Verstoß gegen § 312k BGB

Der BGH entschied, dass die Bestätigungsseite ausschließlich die § 312k Abs. 2 S. 3 BGB vorgesehenen Angaben zur Kündigung sowie die Bestätigungsschaltfläche enthalten dürfe. Zusätzliche Informationen oder Angebote seien unzulässig. Die Bestätigungsseite diene allein der Erfassung der für die Kündigung erforderlichen Angaben und der Abgabe der Kündigungserklärung. Damit werde der gesetzgeberische Zweck der Norm umgesetzt, Verbrauchern eine einfache, schnelle und unkomplizierte Kündigungsmöglichkeit im elektronischen Geschäftsverkehr zu gewährleisten.
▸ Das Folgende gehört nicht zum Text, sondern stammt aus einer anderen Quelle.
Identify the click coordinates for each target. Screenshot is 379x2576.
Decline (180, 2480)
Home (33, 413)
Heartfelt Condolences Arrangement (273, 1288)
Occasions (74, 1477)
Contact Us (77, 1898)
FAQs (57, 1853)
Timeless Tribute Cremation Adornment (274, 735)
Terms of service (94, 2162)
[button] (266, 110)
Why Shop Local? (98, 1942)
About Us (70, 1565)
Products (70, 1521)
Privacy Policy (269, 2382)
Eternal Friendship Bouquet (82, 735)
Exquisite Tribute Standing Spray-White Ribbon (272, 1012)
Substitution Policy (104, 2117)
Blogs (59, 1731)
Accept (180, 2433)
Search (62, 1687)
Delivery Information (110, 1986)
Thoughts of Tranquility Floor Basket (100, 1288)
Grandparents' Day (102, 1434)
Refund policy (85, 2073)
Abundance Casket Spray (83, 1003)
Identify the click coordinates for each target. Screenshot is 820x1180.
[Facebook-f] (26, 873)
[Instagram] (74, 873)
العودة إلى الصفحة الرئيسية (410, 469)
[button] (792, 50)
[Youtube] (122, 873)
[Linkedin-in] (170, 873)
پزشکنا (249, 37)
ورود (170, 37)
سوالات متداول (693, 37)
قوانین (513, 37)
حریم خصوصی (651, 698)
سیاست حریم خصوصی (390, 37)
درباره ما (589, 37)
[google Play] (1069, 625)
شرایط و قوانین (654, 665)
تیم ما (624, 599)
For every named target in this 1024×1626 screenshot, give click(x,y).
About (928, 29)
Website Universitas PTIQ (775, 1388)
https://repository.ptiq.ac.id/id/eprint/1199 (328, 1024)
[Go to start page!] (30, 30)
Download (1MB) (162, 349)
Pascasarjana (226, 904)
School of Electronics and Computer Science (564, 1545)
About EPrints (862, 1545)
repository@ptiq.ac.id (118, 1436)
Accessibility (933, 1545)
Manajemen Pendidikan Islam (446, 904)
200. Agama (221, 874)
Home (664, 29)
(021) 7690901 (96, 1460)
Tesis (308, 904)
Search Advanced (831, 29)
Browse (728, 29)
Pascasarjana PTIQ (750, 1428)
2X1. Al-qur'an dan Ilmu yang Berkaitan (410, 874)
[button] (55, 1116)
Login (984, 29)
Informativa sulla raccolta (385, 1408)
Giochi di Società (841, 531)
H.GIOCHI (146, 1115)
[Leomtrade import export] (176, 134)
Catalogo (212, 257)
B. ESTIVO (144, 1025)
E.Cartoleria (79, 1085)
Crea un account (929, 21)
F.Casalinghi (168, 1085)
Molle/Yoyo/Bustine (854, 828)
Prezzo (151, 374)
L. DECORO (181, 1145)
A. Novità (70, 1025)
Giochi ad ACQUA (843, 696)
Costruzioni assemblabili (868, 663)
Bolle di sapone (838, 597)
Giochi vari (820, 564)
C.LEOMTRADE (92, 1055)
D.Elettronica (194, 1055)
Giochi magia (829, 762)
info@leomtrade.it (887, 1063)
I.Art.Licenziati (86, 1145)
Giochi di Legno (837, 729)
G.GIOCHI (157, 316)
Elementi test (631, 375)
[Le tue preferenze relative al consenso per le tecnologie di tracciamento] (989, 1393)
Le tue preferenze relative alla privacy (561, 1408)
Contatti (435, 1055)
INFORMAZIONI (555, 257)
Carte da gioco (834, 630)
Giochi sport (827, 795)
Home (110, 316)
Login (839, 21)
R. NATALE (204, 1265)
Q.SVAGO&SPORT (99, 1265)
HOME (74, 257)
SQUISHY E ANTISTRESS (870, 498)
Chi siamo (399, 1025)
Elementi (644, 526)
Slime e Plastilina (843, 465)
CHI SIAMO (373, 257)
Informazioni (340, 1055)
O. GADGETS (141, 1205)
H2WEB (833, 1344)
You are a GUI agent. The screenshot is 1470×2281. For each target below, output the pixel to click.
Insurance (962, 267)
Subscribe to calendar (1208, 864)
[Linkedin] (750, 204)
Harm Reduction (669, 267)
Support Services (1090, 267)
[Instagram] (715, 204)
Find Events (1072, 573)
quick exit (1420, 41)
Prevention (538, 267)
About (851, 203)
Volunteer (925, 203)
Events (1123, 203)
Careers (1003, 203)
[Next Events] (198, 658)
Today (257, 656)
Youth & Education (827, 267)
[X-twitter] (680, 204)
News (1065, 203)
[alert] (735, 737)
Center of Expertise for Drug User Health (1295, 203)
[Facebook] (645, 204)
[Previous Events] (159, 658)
Die Webseite der Beklagte entspricht nicht den Vorgaben des § 312k Abs. 1 Satz 1, Abs. 2 Satz 3 BGB. Die Ausgestaltung der Bestätigungsseite ist in § 312k Abs. 2 Satz 3 BGB abschließend geregelt. Über die dort vorgesehenen Angaben (z.B. zur Art der Kündigung und zur eindeutigen Bezeichnung des Vertrags) einschließlich der Bestätigungsschaltfläche hinausgehende Angaben, Angebote oder Informationen darf die Bestätigungsseite nicht enthalten. Das entspricht dem Wortlaut und der Regelungssystematik der Vorschrift des § 312k BGB, die ein zweistufiges Verfahren zur Abgabe der Kündigungserklärung vorsieht. Der Unternehmer muss zunächst eine Kündigungsschaltfläche zur Verfügung stellen, die den Verbraucher zu einer weiteren Seite führt, die als "Bestätigungsseite" bezeichnet wird. Die Bestätigungsseite dient allein der Erfassung der für die Kündigung erforderlichen Angaben und der Abgabe der Kündigungserklärung. Damit wird auch dem Sinn und Zweck der Vorschrift Rechnung getragen, eine einfache und unkomplizierte Kündigungsmöglichkeit für Verbraucherverträge im elektronischen Geschäftsverkehr zu schaffen.